Enhancing Network Monitoring: Including Upgrade-Specific Metrics in Prometheus
Issue Description:
In our continuous effort to improve network management and decision-making processes, we have identified a crucial need for incorporating upgrade-specific metrics into our Prometheus monitoring system. This enhancement aims to provide a comprehensive and authoritative view of network upgrades, addressing current discrepancies observed through our a3 console and pvtop toolsets, and ensuring alignment with ongoing network changes.
Proposed Metrics Integration:
To achieve this, we propose adding the following metrics to the Prometheus metrics suite, particularly focusing on the network running on telemetry port 26660:
- Number of Validators Online: This metric will track the total count of active validators within the network, providing a real-time view of network strength and reliability.
- Number of Validators Offline: Conversely, this will monitor the count of validators that are not currently active, offering insights into network issues or maintenance statuses.
- Percentage of Validators Online: This percentage will give a quick overview of network health by showing the ratio of online validators to the total validators.
- Percentage of Validators Offline: Complementing the above, this metric will display the proportion of offline validators, helping in assessing network vulnerabilities.

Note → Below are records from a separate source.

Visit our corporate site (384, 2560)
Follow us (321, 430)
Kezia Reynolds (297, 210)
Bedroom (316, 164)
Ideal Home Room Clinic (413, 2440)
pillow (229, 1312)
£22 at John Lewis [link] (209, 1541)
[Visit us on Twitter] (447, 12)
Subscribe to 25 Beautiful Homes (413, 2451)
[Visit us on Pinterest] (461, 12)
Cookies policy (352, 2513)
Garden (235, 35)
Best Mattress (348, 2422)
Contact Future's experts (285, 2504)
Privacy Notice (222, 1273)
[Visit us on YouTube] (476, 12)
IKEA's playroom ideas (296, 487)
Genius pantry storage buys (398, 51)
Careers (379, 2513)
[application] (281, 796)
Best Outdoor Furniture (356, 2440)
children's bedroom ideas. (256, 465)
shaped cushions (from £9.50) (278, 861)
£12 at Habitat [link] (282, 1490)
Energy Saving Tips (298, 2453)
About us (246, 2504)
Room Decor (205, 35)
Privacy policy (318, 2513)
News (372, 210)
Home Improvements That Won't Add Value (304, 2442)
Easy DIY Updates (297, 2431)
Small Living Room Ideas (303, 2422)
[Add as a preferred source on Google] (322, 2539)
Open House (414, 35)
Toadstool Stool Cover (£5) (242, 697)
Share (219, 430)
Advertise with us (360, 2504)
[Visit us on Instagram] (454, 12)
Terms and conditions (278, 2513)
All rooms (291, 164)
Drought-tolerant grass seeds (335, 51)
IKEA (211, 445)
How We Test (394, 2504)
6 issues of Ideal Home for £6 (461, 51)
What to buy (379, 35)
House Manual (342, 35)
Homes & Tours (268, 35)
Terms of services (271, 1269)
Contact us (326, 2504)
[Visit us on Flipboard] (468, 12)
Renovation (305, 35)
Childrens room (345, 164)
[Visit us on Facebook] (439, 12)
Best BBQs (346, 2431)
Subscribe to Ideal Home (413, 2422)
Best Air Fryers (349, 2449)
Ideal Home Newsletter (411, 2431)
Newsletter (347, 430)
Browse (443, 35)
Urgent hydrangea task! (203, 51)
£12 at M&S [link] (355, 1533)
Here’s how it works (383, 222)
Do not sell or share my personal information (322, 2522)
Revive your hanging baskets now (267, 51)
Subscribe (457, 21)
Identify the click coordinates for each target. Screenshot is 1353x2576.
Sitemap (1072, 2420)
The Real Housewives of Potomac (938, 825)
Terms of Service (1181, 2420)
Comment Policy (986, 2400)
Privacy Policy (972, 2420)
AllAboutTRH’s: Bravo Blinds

- Consensus Percentage Vote on a Block Based on Delegation Power: This metric will measure the percentage of validators that have voted for a particular block, indicating the level of agreement or disagreement among validators.
- Consensus Percentage Commit on a Block Based on Delegation Power: Similarly, this will track the percentage of validators that have committed to a block, further elucidating the consensus stability for each block.
These metrics are essential for accurate, real-time monitoring and decision-making regarding network upgrades and maintenance. By integrating them into our Prometheus setup, we aim to resolve current tool discrepancies and enhance our network's operational transparency and efficiency.
These are very desirable results, however it'll be quite challenging to get definitive or reliable answers to these questions.
The key difficulty is that this is a distributed consensus protocol with arbitrary failure modes of its participants.
It may be possible to get suggestive answers similar to what we can guess from the pvtop and the consensus page
from tendermint 26656 port.
My recommendation is to have a more streamlined and contextual presentation of the information from the consensus page 26656 to aid human interpretation.
Is this still needed , I belive we have most of the data neeed to monitor status of valdiators during upgrade
@lumtis @CharlieMc0 , if ther3 are any specific metrics needed , please update the description and I can work on closing this issue out
If we could get the voting power participating in each round emitted as a metric on each node that would be nice to have but not that important. Mostly important during upgrades.
"Upgrade v99.99.9 -- Node A sees 45% of VP online but Node B only sees 25%. Why is Node B seeing different values"
I don't think it's worth spending a lot of time on that though if the data isn't easily available.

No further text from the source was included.